■ Data to use
┌──
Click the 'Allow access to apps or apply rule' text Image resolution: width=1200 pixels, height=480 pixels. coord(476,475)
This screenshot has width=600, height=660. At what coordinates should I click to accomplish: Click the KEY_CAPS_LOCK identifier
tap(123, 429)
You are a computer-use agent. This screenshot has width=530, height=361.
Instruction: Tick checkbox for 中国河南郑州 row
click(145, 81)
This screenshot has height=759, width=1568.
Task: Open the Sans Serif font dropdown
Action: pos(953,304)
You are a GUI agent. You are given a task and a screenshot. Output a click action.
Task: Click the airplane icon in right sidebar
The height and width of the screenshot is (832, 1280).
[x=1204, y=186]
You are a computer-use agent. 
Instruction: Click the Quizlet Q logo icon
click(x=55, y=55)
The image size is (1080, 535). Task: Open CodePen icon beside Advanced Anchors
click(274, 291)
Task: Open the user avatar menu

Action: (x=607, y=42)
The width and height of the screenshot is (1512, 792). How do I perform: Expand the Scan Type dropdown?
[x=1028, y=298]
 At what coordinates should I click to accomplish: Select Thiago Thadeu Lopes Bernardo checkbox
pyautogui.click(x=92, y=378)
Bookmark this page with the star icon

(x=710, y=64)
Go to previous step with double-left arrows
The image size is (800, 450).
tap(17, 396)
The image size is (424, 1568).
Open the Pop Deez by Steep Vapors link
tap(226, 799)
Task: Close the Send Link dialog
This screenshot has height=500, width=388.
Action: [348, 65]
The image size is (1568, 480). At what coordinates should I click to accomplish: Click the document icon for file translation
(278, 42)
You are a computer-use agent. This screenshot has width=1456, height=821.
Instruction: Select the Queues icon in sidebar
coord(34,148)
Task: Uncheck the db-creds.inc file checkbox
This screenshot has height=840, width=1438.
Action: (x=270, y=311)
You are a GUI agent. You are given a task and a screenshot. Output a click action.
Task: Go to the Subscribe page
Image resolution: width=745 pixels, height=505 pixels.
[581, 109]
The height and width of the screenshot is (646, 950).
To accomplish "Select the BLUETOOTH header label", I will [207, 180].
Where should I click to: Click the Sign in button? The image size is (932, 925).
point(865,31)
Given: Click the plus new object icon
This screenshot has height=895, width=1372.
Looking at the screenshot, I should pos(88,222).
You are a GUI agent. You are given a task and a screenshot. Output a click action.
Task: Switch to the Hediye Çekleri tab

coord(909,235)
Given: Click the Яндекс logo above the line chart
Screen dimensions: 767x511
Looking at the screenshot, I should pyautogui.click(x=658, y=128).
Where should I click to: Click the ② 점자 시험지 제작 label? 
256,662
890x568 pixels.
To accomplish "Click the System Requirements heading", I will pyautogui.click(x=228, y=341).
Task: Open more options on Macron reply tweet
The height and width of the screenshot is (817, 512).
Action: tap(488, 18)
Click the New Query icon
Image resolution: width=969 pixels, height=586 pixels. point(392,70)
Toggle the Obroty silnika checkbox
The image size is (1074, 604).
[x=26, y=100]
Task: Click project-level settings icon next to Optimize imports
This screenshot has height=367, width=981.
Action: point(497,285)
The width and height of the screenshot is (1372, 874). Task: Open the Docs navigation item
└──
■ To do
Switch each "checkbox" in the lines above to "check box" and leave everything else as it is.

■ Answer to the exercise
Click the 'Allow access to apps or apply rule' text Image resolution: width=1200 pixels, height=480 pixels. coord(476,475)
This screenshot has width=600, height=660. At what coordinates should I click to accomplish: Click the KEY_CAPS_LOCK identifier
tap(123, 429)
You are a computer-use agent. This screenshot has width=530, height=361.
Instruction: Tick check box for 中国河南郑州 row
click(145, 81)
This screenshot has height=759, width=1568.
Task: Open the Sans Serif font dropdown
Action: pos(953,304)
You are a GUI agent. You are given a task and a screenshot. Output a click action.
Task: Click the airplane icon in right sidebar
The height and width of the screenshot is (832, 1280).
[x=1204, y=186]
You are a computer-use agent. 
Instruction: Click the Quizlet Q logo icon
click(x=55, y=55)
The image size is (1080, 535). Task: Open CodePen icon beside Advanced Anchors
click(274, 291)
Task: Open the user avatar menu

Action: (x=607, y=42)
The width and height of the screenshot is (1512, 792). How do I perform: Expand the Scan Type dropdown?
[x=1028, y=298]
 At what coordinates should I click to accomplish: Select Thiago Thadeu Lopes Bernardo check box
pyautogui.click(x=92, y=378)
Bookmark this page with the star icon

(x=710, y=64)
Go to previous step with double-left arrows
The image size is (800, 450).
tap(17, 396)
The image size is (424, 1568).
Open the Pop Deez by Steep Vapors link
tap(226, 799)
Task: Close the Send Link dialog
This screenshot has height=500, width=388.
Action: [348, 65]
The image size is (1568, 480). At what coordinates should I click to accomplish: Click the document icon for file translation
(278, 42)
You are a computer-use agent. This screenshot has width=1456, height=821.
Instruction: Select the Queues icon in sidebar
coord(34,148)
Task: Uncheck the db-creds.inc file check box
This screenshot has height=840, width=1438.
Action: (x=270, y=311)
You are a GUI agent. You are given a task and a screenshot. Output a click action.
Task: Go to the Subscribe page
Image resolution: width=745 pixels, height=505 pixels.
[581, 109]
The height and width of the screenshot is (646, 950).
To accomplish "Select the BLUETOOTH header label", I will [207, 180].
Where should I click to: Click the Sign in button? The image size is (932, 925).
point(865,31)
Given: Click the plus new object icon
This screenshot has height=895, width=1372.
Looking at the screenshot, I should pos(88,222).
You are a GUI agent. You are given a task and a screenshot. Output a click action.
Task: Switch to the Hediye Çekleri tab

coord(909,235)
Given: Click the Яндекс logo above the line chart
Screen dimensions: 767x511
Looking at the screenshot, I should pyautogui.click(x=658, y=128).
Where should I click to: Click the ② 점자 시험지 제작 label? 
256,662
890x568 pixels.
To accomplish "Click the System Requirements heading", I will pyautogui.click(x=228, y=341).
Task: Open more options on Macron reply tweet
The height and width of the screenshot is (817, 512).
Action: tap(488, 18)
Click the New Query icon
Image resolution: width=969 pixels, height=586 pixels. point(392,70)
Toggle the Obroty silnika check box
The image size is (1074, 604).
[x=26, y=100]
Task: Click project-level settings icon next to Optimize imports
This screenshot has height=367, width=981.
Action: point(497,285)
The width and height of the screenshot is (1372, 874). Task: Open the Docs navigation item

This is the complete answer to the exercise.